Herr Soiron, wenn Sie auf Ihre Wirtschaftskarriere zurückschauen, was hat Sie am meisten geärgert?
Eigene Fehler. Gelegentlich fordern wir von unseren Managern nämlich zu wenig. Das darf man nicht den Medien oder der Börse überlassen.
Dann sind nach Ihrer Auffassung unsere Verwaltungsräte zu passiv oder zu schwach?
Verwaltungsratssitze sind nicht dafür da, dass man sich darin wohlfühlt. Sondern um Mehrwert zu schaffen, wobei dieser gar nicht immer materiell sein muss. Darum dürften Verwaltungsräte durchaus proaktiver und konfliktfreudiger sein. Vor allem müssen sie sicherstellen, dass von ihnen genehmigte Strategien auch tatsächlich und konsequent in der Realität umgesetzt werden.
Ist das Schweizer System überhaupt zeitgemäss? In Deutschland gibt es den Aufsichtsrat.
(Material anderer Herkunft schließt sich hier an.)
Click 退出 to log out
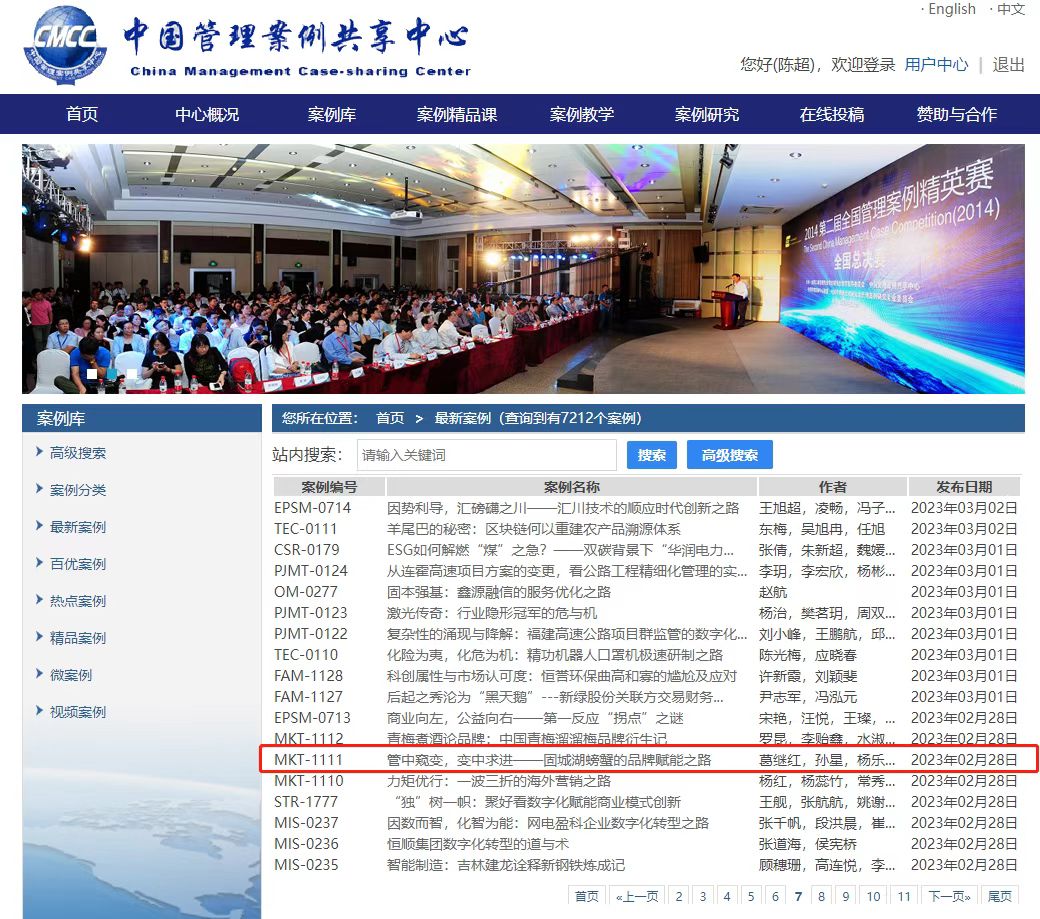click(1008, 64)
Gibt es ein «Schweizer System»? Bei uns kann – beziehungsweise: könnte! – jeder Verwaltungsrat seine Aufgabe so interpretieren, wie das der gegebenen Situation am besten entspricht. So gibt es ja auch bei uns Verwaltungsräte, die sich wie ein deutscher Aufsichtsrat de facto auf Aufsicht und Personalentscheidungen konzentrieren. Und am anderen Ende gibt es Verwaltungsräte, die nicht nur Kernentscheide treffen, sondern auch Details regeln. Das kann von der Branche abhängen, von den Eigentumsverhältnissen, vor allem aber auch von der konkreten Situation. Es gibt Zeiten, in denen sich ein Verwaltungsrat zurückziehen darf, in anderen Zeiten muss er eingreifen – das ist sein Auftrag von den Aktionären. Diese Flexibilität, die eigene Aufgabe situativ zu interpretieren, ist typisch für unser Land und ein grosser Vorteil.
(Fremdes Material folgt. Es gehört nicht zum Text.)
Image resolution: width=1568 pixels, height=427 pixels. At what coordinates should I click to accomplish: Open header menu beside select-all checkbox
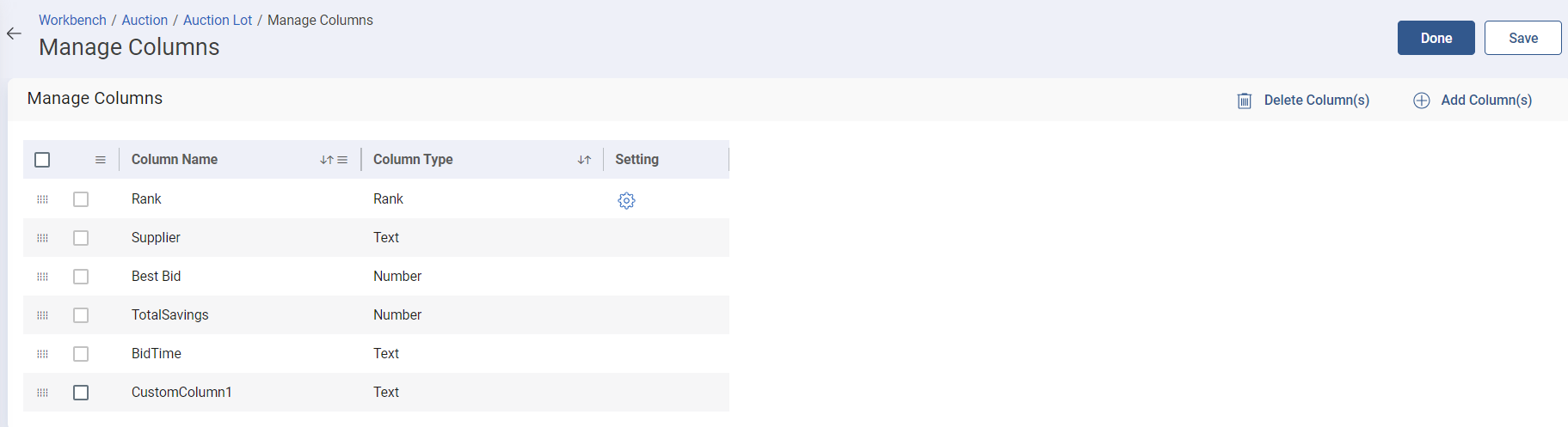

Der Ruf der Manager hat in den letzten zwanzig Jahren massiv gelitten. Woran liegt das in Ihren Augen?
Ich stelle eine Gegenfrage: Der Ruf welcher Führungsgruppen hat nicht gelitten.
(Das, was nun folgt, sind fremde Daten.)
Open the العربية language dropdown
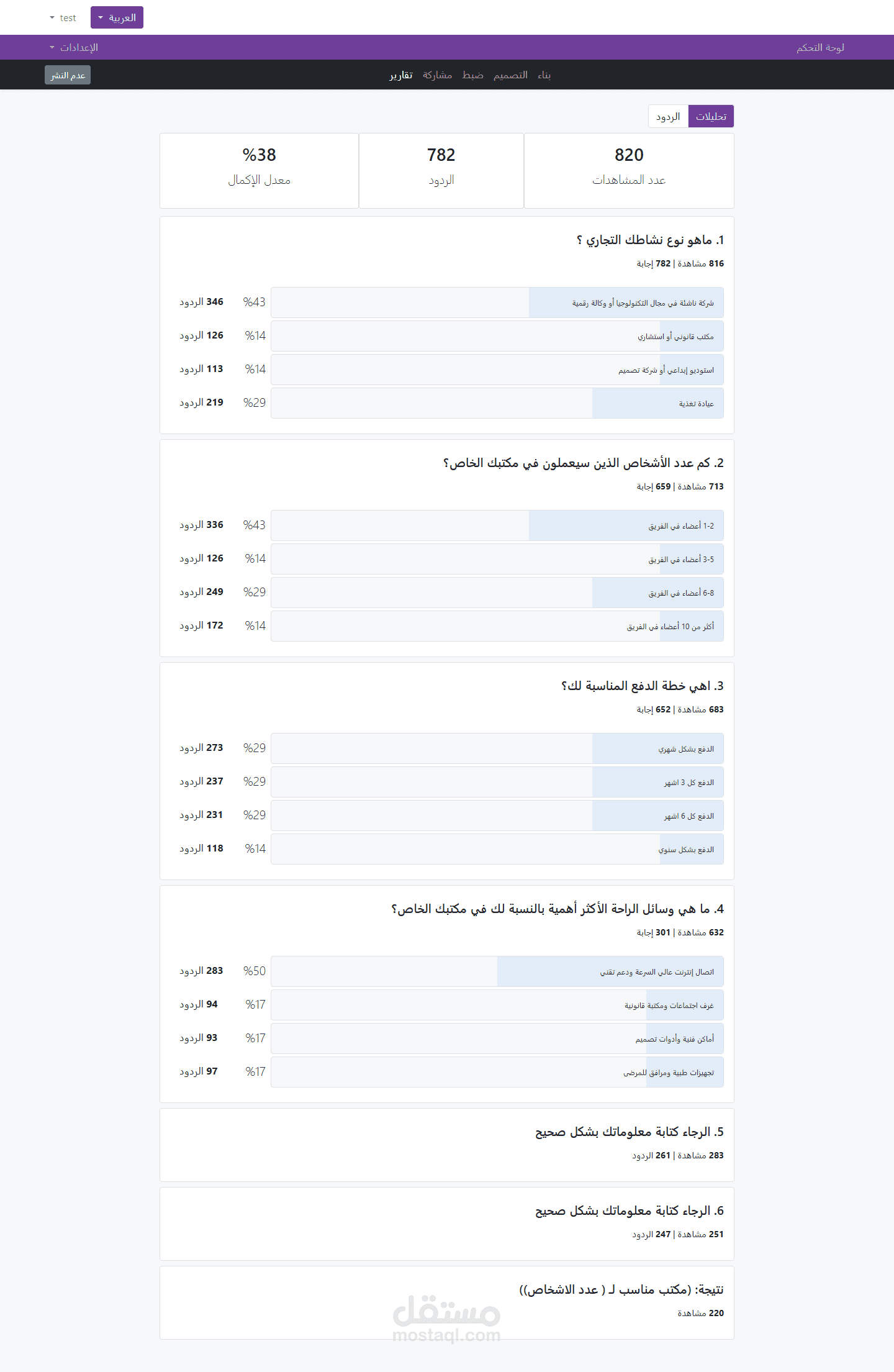Viewport: 894px width, 1372px height. click(x=117, y=17)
Derjenige des Papstes vielleicht.
Hören Sie sich doch um, was die Konservativen von Papst Franziskus halten. Im Ernst: Mir scheint, das Ansehen fast aller Führungsschichten habe abgenommen in den fünfzig Jahren, in denen ich das beobachten kann. So etwas wie «natürlichen Respekt» gibt es nicht mehr. Die Medienrealität hat dazu geführt, dass Andersens Märchen, in dem der Kaiser nackt war, es ihm aber niemand zu sagen wagte, zur Dauerüberzeugung geworden ist. Und was die Wirtschafts-eliten angeht, so haben eben leider zu viele Chefs nicht nur im Ausland, sondern auch bei uns das Publikum davon überzeugt, dass die Grossen viel «nackter» seien, als sie es gerne hätten. Das hat dem Respekt nicht geholfen.